Well, there are constraints as we sit here in the middle of 2018. However, there is a lot of supply, and low or high carbon intensity supply coming on stream. The EPA set those new compliance for next year at, I think, about 35% increase over where it is today. I think the industry will meet that. And I think we believe that that will be the case you'll see that kind of growth or even a little bit more than that Rob over the next couple years. So over the next few years you will see that volume continue to grow significantly. But as we sit here today, we need a little bit more supply, we work very closely with our partner at BP. For that supply, as I mentioned in my remarks, we've lined up some additional supply that will come on later in 2018 or in early 2019 – with good carbon intensity numbers. So our customers really seem to like it, like this is fuel, they really do understand that it's a very compelling tool in sustainability. And so we're doing well with it, the RIN pricing and low carbon fuel pricing is doing well. So that’s a bright spot in our business right now.

Rob Brown

Analyst

Great, thank you. I will turn it over.

Operator

Operator

The next question comes from Pavel Molchanov of Raymond James. Please go ahead Pavel.

Pavel Molchanov

Analyst

Thanks for taking the question guys. First, on service revenue, $9.3 million, you mentioned that was low, I actually think historically that may be the lowest in about six years. What's it going to take for that line item to recover?

Andrew Littlefair

Analyst

Well, a fair amount of that related to our compression entity. A good amount of that decline was the fact that – the prior year number has our compressor company in it. So the volume related our core business number actually is performing as it always has. We just took out mainly the compressor company.
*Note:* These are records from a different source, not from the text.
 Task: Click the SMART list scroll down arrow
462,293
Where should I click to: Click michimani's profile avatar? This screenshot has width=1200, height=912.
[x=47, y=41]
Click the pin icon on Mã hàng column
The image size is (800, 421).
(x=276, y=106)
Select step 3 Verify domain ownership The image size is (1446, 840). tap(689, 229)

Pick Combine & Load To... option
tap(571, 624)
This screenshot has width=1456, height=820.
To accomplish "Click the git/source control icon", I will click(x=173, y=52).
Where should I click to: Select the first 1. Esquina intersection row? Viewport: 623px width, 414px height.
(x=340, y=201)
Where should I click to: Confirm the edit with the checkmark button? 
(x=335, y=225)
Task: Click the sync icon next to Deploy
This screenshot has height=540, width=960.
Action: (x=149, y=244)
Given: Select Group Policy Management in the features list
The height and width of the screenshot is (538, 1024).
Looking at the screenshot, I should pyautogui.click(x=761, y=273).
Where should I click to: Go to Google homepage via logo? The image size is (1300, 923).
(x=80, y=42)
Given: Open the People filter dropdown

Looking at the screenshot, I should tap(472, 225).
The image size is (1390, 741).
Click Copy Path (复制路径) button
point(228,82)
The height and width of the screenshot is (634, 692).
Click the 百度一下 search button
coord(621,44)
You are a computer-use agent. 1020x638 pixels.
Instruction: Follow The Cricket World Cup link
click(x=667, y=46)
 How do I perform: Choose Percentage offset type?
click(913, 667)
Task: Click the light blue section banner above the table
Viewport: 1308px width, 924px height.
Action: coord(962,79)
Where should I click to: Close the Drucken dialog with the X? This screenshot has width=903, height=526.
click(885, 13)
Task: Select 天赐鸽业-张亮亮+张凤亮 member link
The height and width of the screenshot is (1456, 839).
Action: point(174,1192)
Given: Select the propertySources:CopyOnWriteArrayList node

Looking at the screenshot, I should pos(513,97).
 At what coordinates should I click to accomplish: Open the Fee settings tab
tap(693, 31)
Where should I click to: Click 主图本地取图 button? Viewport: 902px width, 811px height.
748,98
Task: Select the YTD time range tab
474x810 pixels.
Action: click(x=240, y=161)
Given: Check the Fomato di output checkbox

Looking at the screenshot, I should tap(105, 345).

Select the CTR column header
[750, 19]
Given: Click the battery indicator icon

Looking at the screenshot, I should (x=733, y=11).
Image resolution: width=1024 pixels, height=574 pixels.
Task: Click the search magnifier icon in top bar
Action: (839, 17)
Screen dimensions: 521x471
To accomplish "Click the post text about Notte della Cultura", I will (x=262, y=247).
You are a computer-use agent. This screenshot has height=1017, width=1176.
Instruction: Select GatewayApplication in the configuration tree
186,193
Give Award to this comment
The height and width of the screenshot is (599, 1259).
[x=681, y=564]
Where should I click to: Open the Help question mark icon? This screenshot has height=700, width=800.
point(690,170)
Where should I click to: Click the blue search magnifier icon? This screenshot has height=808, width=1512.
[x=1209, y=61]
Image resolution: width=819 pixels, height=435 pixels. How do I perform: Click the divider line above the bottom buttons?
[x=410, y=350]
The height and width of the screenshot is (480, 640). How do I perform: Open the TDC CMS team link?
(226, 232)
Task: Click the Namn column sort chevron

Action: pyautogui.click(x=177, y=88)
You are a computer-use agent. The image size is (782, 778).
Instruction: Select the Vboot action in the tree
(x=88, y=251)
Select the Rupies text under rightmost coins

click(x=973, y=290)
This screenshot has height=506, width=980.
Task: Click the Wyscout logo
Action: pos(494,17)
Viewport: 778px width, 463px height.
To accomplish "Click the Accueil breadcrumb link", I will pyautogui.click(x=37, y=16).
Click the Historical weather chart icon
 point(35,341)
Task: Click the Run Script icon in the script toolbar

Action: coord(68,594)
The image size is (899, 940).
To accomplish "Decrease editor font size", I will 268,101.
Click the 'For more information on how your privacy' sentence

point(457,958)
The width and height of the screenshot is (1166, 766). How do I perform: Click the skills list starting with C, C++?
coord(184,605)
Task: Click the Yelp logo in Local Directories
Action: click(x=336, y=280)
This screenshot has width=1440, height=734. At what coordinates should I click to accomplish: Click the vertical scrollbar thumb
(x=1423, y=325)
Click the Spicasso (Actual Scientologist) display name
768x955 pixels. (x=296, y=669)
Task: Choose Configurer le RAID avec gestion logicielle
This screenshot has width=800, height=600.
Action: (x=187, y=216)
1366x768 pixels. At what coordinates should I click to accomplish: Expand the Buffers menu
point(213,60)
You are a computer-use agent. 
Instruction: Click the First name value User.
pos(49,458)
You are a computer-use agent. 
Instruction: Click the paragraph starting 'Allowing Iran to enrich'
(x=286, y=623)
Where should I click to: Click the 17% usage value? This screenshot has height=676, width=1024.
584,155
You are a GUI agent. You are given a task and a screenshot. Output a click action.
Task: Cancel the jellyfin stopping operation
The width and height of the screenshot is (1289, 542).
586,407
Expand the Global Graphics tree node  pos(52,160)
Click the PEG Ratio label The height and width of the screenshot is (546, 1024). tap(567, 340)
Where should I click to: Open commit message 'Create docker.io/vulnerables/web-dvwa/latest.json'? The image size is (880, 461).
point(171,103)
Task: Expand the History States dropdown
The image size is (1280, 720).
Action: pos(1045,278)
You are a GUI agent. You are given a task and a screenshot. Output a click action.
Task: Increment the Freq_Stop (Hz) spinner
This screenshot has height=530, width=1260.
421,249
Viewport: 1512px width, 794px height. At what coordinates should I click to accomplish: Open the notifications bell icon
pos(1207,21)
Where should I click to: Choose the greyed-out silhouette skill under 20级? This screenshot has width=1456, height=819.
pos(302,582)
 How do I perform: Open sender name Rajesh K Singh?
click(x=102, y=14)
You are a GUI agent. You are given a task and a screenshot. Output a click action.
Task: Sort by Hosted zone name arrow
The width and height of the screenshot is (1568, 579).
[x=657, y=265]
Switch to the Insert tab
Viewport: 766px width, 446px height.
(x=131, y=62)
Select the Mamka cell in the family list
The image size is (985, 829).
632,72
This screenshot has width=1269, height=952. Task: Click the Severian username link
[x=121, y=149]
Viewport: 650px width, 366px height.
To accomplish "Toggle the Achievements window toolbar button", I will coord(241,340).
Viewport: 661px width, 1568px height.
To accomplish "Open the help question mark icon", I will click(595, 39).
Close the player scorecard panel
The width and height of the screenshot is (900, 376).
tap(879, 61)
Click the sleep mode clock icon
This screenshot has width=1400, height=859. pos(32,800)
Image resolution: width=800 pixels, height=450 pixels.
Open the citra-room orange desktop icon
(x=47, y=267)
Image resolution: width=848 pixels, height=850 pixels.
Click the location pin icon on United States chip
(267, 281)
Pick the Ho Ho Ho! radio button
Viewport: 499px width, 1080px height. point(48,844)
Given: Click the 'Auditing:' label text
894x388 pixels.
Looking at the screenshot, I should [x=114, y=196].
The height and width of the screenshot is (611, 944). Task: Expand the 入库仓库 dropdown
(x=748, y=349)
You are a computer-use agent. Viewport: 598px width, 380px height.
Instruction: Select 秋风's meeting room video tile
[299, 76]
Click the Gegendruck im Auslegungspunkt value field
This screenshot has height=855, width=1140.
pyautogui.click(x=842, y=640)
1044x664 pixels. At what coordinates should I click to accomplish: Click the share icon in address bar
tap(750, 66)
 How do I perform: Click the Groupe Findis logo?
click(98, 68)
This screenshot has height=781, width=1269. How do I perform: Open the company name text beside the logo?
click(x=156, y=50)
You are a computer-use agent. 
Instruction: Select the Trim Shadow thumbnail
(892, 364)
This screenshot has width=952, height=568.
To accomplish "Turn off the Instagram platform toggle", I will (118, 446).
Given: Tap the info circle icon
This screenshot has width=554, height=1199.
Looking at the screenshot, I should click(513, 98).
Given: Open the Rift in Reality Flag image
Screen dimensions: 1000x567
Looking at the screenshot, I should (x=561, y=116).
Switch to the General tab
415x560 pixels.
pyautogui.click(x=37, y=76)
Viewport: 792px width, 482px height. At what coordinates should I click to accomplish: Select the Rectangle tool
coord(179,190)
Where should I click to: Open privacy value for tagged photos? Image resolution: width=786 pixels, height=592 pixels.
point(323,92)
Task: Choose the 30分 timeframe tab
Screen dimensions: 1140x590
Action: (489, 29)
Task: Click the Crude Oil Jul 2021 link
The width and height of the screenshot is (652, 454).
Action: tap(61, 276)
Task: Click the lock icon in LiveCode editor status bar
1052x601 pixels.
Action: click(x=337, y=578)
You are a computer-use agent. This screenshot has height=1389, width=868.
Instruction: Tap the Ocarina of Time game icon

That's why you're seeing that dynamic.

Pavel Molchanov

Analyst

Okay.

Andrew Littlefair

Analyst

On the P&L, because we’ve got last year as almost $5 million or so of services related to the compressor business.

Pavel Molchanov

Analyst

Okay, fair enough.

Andrew Littlefair

Analyst

And this quarter does not.

Pavel Molchanov

Analyst

Right. Okay. And then a kind of more macro we're 90 days from the midterms, obviously Congress has not taken up tax extenders yet, is there any hope that they will do so before the election or is it going to be in the lame duck?

Bob Vreeland

Analyst

I'm going to stick with what I've been telling you the last few quarters. I think there's a good chance that will get addressed, and the problem will be in the lame duck.

Pavel Molchanov

Analyst

Okay. Let’s see what happens. Thank you guys.

Andrew Littlefair

Analyst

Okay. Thank you.

Operator

Operator

There are no more questions at this time. I’d like turn the floor back over to Andrew Littlefair for closing comments.

Andrew Littlefair

Analyst

Good, thank you operator. I want to thank everyone for listening in the call this afternoon. And we look forward to updating you on our progress next quarter.

Operator

Operator

This concludes today's teleconference. You may disconnect your lines at this time. Thank you for your participation.